The silence was spine-chilling. Finally he said, “Are you taking the p&%* out of me?” So, I had committed an atrocious faux pas and had offended the esteemed Allan Border. But he was so gracious and, in the end, I got the page three lead anyway.
But in that moment when one of the world’s greatest all-time cricketers swore at me, I resolved to change my work ethic and my attitude. (But let’s face it, I don’t regret it; it gave me a darn good story that I intend to repeat to anyone who’ll listen until my dying day.)
From that one exchange I learned the true value of preparation and planning. These days, as a writer and very eager blogger, I strictly follow the formula touted in the popular business mantra, The Five Ps. There are a number of versions of this mantra, but I like the one that says Preparation, Planning and Practice = Perfect Performance. (I also chuck in a sixth p – passion.)
We cannot hope to succeed in any new venture that we attempt if we are don’t plan, prepare and put in the effort to practice our new-found skills. When I first started the WriteSmart blog I was very tempted to just begin scratching away at my computer keyboard on some half-baked post idea. But Allan Border’s dismayed question popped into my head and I took a step back. I began searching respected blog sites; I read for hours about the keys to writing compelling blog content; and I trawled through successful blogs to see how those authors did it.

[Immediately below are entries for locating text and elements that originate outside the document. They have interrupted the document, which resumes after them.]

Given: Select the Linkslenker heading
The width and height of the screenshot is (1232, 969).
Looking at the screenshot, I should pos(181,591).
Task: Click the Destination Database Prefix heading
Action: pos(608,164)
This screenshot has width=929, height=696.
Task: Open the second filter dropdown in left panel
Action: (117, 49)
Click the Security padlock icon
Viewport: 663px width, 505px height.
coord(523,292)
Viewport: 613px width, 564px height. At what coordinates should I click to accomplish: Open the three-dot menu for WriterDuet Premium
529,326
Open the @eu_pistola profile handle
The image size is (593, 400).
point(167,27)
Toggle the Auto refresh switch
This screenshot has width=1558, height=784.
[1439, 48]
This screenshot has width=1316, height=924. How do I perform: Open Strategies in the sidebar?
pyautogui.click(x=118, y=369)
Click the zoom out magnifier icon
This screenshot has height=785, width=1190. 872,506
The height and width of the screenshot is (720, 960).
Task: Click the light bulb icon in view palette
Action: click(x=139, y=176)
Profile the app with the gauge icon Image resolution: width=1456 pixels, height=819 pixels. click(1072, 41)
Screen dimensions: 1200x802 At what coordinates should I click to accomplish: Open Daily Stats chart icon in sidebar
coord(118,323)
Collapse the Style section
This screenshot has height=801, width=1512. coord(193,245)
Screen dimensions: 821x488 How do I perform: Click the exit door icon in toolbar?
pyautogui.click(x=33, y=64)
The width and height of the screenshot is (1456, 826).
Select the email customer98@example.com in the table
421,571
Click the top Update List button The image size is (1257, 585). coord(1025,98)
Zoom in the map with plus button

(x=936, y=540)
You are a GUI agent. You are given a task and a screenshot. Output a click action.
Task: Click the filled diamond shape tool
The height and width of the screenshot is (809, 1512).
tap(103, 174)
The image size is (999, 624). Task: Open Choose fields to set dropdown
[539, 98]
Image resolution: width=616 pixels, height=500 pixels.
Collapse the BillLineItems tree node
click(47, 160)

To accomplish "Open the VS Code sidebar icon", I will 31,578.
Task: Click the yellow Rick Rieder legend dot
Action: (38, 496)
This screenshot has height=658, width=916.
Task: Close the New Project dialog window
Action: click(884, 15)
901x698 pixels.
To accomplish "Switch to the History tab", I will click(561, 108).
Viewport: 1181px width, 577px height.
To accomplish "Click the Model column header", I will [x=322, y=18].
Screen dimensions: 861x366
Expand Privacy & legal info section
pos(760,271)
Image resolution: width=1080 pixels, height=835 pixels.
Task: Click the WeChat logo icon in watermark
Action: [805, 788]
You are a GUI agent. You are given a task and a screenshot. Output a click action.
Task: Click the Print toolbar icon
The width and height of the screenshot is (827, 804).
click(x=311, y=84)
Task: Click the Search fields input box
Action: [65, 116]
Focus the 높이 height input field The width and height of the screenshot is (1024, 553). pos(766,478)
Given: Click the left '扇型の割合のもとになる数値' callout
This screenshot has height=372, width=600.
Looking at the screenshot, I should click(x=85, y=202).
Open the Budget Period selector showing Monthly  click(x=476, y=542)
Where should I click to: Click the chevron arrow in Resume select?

I had been a journalist for 18 years, but I wrote for newspapers, magazines and online news sites. Blogs were a whole new genre with a completely new readership. So I munched on a slice of humble pie and sought the advice and experience of those who had helped blogging evolve into a respected genre all of its own.
To that end, these are the top P tips I employ in my endeavours as a blogger:
If you are new to blogging, don’t start sprinting until you have learned how to crawl, toddle and walk-without-falling-down first. Learn all that you can about how to blog well by those who are doing it successfully. You will save yourself a lot of time and, ultimately, create a better quality product from the outset. With respect to writing posts, research the topic if you are not already an expert. Google, go to a library, interview the experts.
Who are you blogging for? Who is your target audience? What sort of posts do you intend to write? If you don’t plan, you may soon discover there is no central theme connecting your posts. Without a central theme, your posts may be relevant to your readers only some of the time. You want your posts to be relevant to your readers all of the time so that they don’t tune out.
Write, write, write. It is no secret that with practice, everyone’s skills improve. As a blogger, your main tool (yes, besides YouTube) is your ability to succinctly string words together to form engaging, creative, funny, informative sentences. So, start writing, keep writing, practice writing.
If you take to the computer like a kid takes to brussel sprouts, something has to change. You need to inject into your blogging whatever it is that you do love. Perhaps you have started a blog that centres on a topic you don’t particularly like. If so, don’t chuck it in, just change it to something that will excite and engage you. Consider changing the look of your blog to a design that is more appealing to you. Set some goals you can aim for as motivators. You have got to enjoy what you are doing. If you don’t, think about ways to change it so you do.
So, when you next sit down to write your blog think ‘Preparation, Planning, Practice and Passion = Perfect Performance’. If you do, you greatly reduce the risk of world-class sportsmen uttering obscenities at you.